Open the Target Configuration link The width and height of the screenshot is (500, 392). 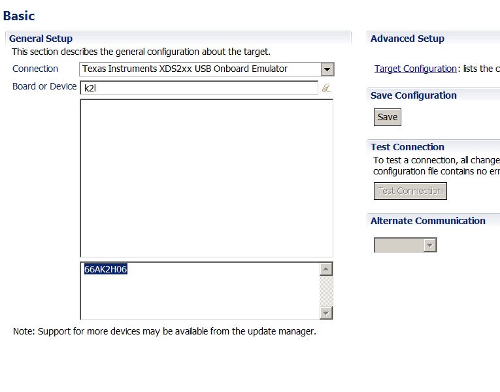pyautogui.click(x=415, y=69)
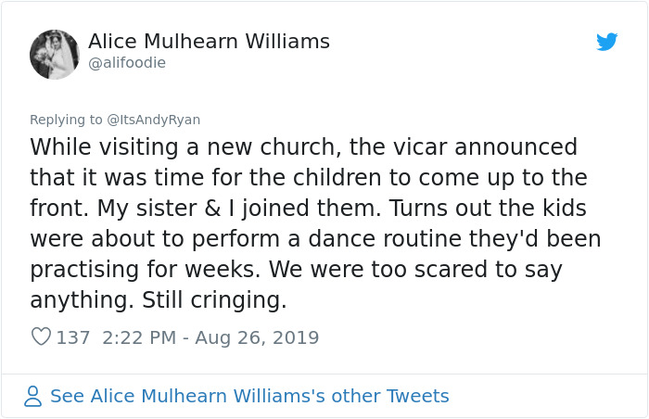Click the Twitter bird logo

coord(607,42)
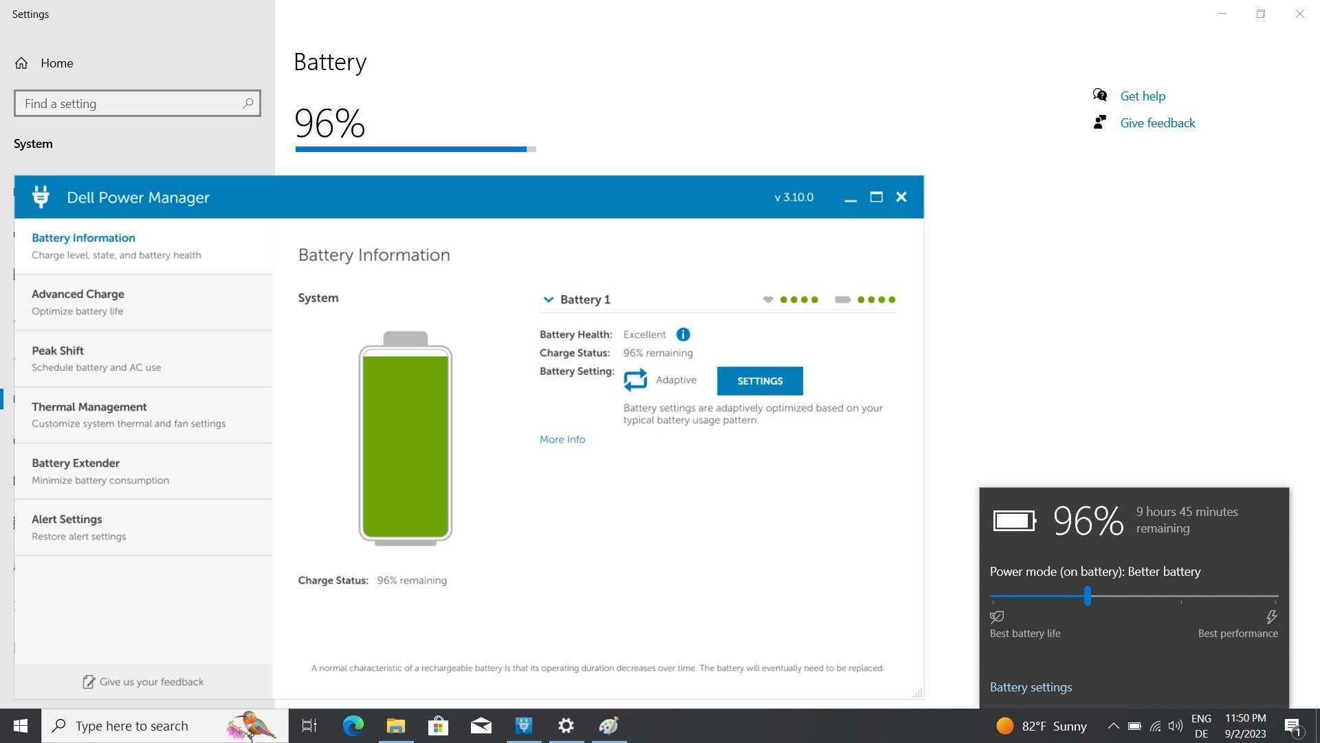This screenshot has width=1320, height=743.
Task: Click Find a setting search field
Action: point(137,103)
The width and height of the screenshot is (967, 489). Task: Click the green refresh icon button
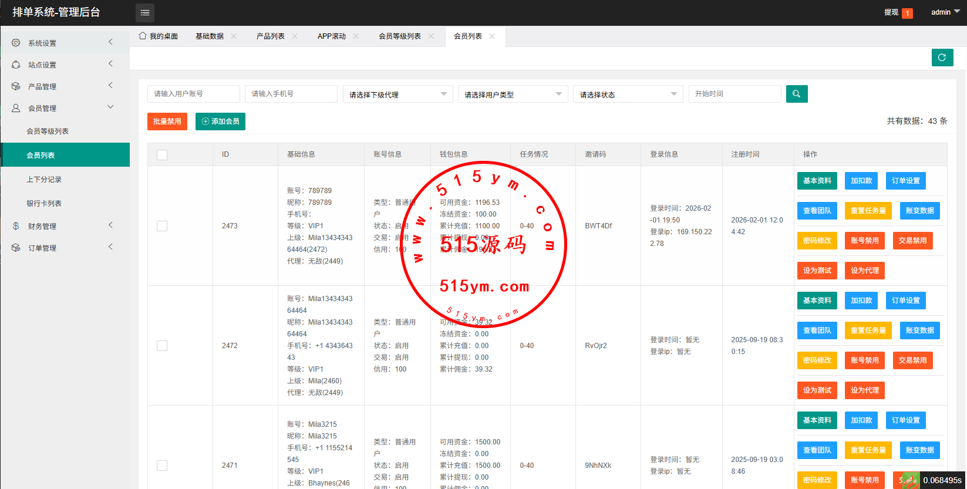(942, 58)
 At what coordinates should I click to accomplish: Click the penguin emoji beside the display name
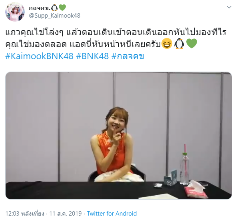pos(54,8)
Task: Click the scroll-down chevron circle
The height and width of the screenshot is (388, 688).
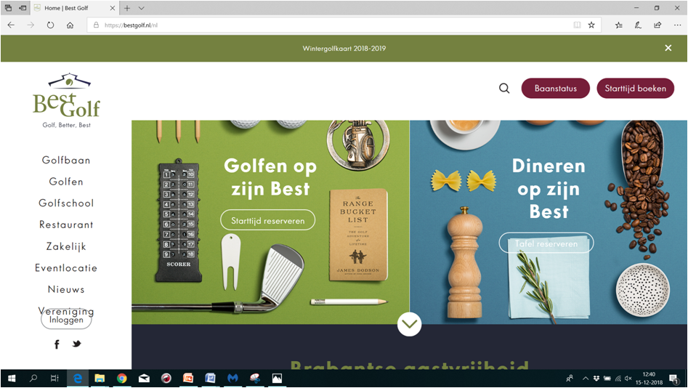Action: (409, 324)
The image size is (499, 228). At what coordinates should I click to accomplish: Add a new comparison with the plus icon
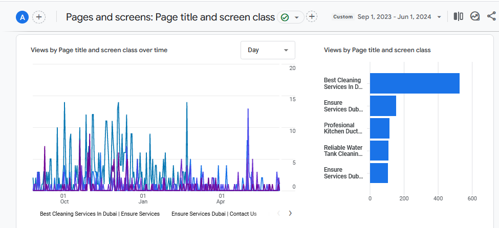tap(39, 17)
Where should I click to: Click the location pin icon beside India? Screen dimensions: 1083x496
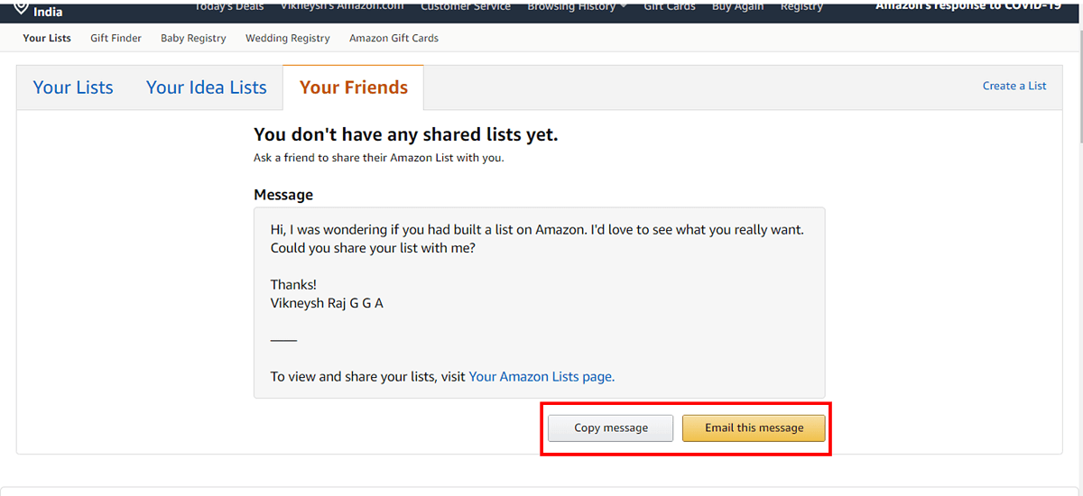point(20,6)
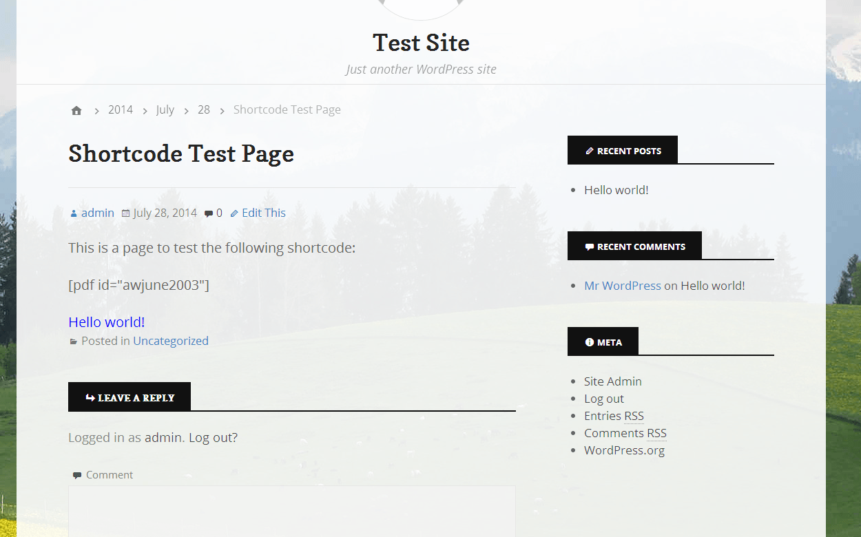Go to the July breadcrumb archive
Screen dimensions: 861x537
pos(165,109)
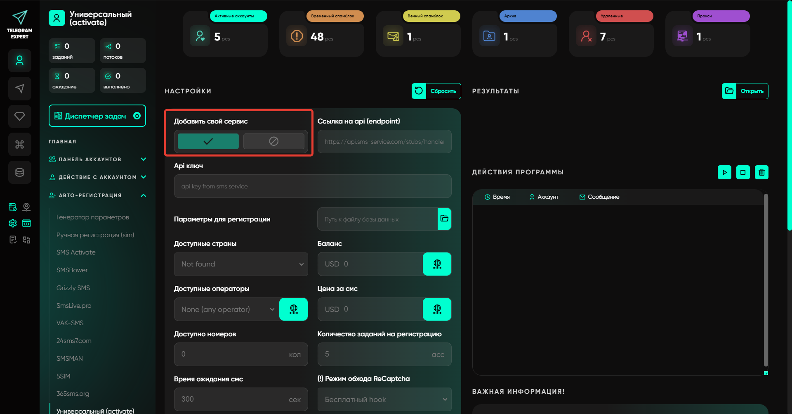Disable custom service with the crossed-circle toggle
792x414 pixels.
point(273,141)
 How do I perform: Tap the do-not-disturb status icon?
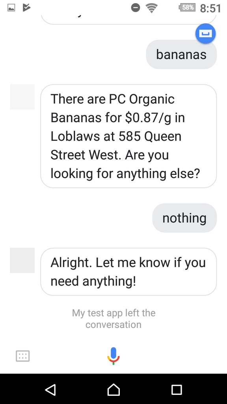click(x=136, y=8)
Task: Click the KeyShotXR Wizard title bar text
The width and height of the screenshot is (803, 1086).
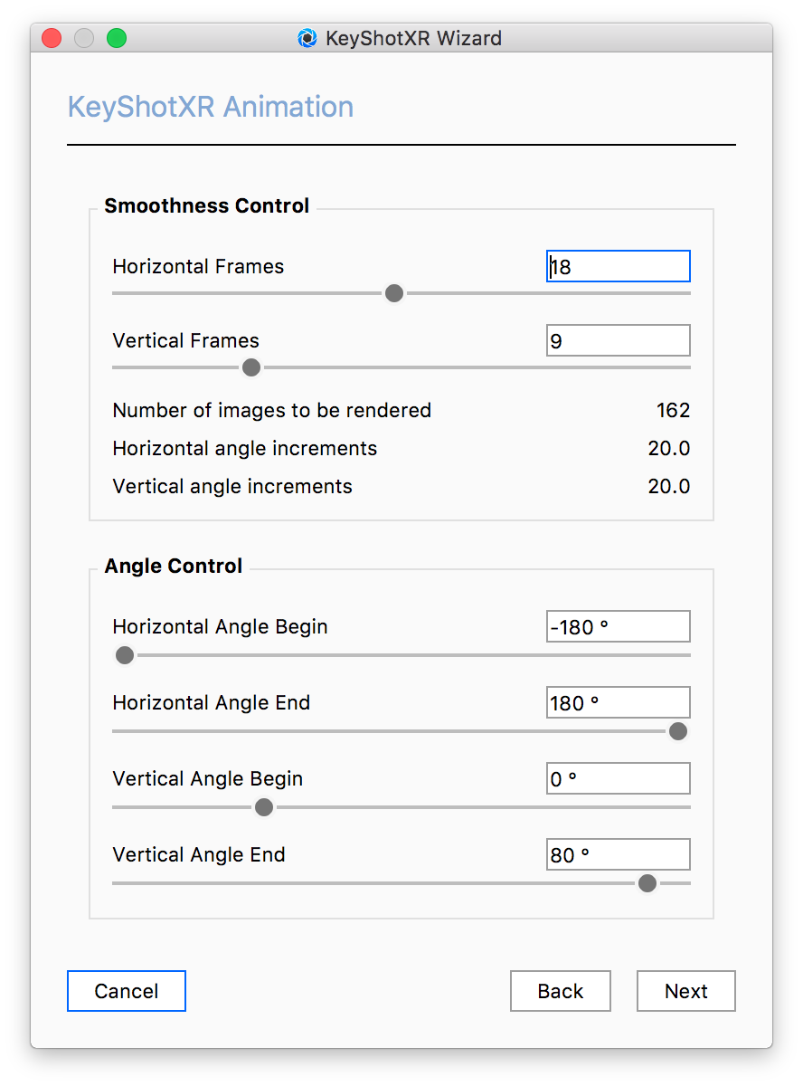Action: [411, 38]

##########

#### [WHAT IS BEING ASKED]
Can the lines from the one with "The image size" to the end of the records above be quoted exactly, both ends included, with every picture omitted?

#### [FINAL ANSWER]
The image size is (499, 228). At what coordinates should I click to accomplish: Add a new comparison with the plus icon
tap(39, 17)
Where should I click to: Click the location pin icon beside India? Screen dimensions: 1083x496
point(20,6)
Go to the July breadcrumb archive
Screen dimensions: 861x537
pos(165,109)
Disable custom service with the crossed-circle toggle
792x414 pixels.
point(273,141)
 How do I perform: Tap the do-not-disturb status icon?
click(x=136, y=8)
Task: Click the KeyShotXR Wizard title bar text
The width and height of the screenshot is (803, 1086).
Action: [411, 38]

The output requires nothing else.